My hon. Friend highlights an extremely important opportunity for us. As he quite rightly points out, many, many people go missing every year. Some people want to disappear for various reasons, but, often, young people do not want to do so. Where it is proportionate, necessary and in line with the code, the identification of missing vulnerable people, particularly young people, would certainly be an incredibly good use of the technology.

I welcome you to your place, Madam Deputy Speaker. I have not yet had the chance to congratulate you on your new role.
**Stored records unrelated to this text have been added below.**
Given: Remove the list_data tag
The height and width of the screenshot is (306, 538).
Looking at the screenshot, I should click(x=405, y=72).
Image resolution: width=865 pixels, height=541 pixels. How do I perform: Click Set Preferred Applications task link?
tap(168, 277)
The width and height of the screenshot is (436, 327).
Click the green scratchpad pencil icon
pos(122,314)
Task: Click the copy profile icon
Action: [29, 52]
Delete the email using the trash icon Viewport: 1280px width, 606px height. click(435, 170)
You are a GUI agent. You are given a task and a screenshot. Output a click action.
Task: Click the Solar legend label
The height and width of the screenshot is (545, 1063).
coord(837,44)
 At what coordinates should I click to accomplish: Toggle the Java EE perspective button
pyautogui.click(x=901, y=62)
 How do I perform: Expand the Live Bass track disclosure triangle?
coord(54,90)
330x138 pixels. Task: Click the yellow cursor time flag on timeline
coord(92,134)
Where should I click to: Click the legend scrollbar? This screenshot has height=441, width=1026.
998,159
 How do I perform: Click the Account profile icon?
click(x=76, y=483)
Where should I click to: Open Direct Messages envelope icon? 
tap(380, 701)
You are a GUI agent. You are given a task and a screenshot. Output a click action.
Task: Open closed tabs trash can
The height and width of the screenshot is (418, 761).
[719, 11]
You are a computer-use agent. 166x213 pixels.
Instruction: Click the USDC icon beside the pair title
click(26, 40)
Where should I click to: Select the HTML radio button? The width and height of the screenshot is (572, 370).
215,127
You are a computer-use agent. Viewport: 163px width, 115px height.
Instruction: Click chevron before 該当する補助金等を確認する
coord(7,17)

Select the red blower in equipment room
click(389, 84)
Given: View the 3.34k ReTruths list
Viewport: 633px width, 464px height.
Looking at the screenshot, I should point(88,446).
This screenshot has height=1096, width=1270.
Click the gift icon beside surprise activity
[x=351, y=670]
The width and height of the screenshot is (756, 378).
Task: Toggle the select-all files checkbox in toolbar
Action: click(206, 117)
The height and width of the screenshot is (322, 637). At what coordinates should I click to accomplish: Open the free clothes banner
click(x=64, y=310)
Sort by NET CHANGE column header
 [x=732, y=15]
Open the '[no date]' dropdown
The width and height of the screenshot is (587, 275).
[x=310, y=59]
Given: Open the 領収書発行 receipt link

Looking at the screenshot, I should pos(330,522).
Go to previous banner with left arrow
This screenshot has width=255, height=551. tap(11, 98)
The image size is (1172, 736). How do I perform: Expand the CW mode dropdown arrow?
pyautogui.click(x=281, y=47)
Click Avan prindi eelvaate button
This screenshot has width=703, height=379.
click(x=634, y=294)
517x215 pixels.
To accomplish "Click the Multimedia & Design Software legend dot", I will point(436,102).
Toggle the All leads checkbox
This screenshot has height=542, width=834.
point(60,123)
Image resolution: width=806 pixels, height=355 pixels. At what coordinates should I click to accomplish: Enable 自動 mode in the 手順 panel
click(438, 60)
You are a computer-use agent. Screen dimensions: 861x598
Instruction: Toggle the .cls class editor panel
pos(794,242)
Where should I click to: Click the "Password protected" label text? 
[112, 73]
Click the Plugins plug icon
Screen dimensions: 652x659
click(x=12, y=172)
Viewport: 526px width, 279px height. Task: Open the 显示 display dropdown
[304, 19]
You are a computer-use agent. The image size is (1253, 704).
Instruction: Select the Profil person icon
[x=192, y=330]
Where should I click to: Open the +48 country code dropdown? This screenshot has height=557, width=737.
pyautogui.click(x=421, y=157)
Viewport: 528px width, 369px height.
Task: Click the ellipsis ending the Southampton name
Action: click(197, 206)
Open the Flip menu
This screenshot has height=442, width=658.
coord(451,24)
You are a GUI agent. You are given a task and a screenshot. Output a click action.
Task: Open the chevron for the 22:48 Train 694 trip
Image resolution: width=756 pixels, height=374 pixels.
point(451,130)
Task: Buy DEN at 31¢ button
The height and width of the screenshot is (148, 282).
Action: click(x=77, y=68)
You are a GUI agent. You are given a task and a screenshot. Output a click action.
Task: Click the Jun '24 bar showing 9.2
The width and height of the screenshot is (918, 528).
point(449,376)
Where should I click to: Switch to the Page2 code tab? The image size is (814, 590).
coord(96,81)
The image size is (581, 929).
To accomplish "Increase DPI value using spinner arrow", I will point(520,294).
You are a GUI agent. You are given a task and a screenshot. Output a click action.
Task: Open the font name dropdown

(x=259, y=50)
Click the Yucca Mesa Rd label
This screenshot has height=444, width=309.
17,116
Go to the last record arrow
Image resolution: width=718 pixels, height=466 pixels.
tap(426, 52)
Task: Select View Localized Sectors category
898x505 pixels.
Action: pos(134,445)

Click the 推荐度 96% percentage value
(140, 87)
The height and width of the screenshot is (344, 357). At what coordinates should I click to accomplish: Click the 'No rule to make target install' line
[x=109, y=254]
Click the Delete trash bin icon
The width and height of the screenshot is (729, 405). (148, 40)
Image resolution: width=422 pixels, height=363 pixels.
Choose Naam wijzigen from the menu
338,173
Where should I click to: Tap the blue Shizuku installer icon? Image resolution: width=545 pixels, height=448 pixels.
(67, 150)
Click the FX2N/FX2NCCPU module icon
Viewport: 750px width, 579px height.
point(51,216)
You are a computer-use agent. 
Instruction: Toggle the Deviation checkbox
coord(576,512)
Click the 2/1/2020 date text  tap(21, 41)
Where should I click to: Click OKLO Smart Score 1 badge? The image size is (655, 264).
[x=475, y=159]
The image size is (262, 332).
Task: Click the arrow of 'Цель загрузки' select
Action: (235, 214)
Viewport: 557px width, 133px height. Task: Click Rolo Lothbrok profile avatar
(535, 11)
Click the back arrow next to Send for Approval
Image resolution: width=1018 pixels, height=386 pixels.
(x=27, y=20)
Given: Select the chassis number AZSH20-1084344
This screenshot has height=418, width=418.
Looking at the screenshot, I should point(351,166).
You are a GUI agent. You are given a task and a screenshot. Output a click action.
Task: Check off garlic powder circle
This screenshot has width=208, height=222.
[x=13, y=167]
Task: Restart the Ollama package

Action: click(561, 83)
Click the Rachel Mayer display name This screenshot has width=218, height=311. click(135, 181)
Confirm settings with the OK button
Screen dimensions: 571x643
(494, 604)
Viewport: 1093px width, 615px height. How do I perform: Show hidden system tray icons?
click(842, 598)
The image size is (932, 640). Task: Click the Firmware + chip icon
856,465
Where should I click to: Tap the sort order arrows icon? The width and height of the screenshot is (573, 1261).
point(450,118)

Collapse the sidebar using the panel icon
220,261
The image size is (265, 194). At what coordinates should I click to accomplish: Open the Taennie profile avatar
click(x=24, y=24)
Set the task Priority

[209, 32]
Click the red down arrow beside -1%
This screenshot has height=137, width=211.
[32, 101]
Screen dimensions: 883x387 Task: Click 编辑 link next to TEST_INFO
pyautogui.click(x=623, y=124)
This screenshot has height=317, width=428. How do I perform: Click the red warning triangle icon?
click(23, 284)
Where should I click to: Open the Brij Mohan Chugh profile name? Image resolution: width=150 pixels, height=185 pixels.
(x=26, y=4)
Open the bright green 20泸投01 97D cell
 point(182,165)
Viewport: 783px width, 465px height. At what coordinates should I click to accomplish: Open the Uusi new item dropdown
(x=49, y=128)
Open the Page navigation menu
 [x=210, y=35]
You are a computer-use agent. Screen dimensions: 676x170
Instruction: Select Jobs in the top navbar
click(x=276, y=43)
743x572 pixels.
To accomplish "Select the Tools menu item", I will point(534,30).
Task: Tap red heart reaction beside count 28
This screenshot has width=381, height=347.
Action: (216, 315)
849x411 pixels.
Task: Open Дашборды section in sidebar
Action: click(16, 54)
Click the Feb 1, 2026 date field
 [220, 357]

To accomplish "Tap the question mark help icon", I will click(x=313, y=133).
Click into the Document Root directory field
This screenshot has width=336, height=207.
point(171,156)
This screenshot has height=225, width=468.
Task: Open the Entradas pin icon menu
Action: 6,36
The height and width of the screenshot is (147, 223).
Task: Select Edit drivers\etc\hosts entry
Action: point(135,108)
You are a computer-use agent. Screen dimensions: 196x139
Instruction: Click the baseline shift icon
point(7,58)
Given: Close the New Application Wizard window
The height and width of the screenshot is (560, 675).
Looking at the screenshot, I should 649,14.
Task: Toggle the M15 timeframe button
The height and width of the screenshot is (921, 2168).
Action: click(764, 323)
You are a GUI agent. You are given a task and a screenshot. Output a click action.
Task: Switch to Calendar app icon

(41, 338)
In the previous Parliament, the Science and Technology Committee looked at this issue as part of the biometrics and forensics strategy review. All of the key stakeholders recognised that a biometrics strategy that was not fit for purpose and not of the quality required to provide a regulatory framework for facial recognition technology was at the root of the issue. Can the Minister confirm whether that strategy has been updated since last April?

The hon. Gentleman is quite right to raise concerns about the framework, and I will have to get back to him on whether the strategy has been updated. I do not think that it has, but I will check and make sure. He will be pleased to know that, at the recent general election, the Conservative party manifesto did contain a commitment that, while we wanted the police to use the ever-increasing capabilities that technology was presenting to them, we wanted them to do so within a strict legal framework. We will be giving consideration over the months to come about what form that will take.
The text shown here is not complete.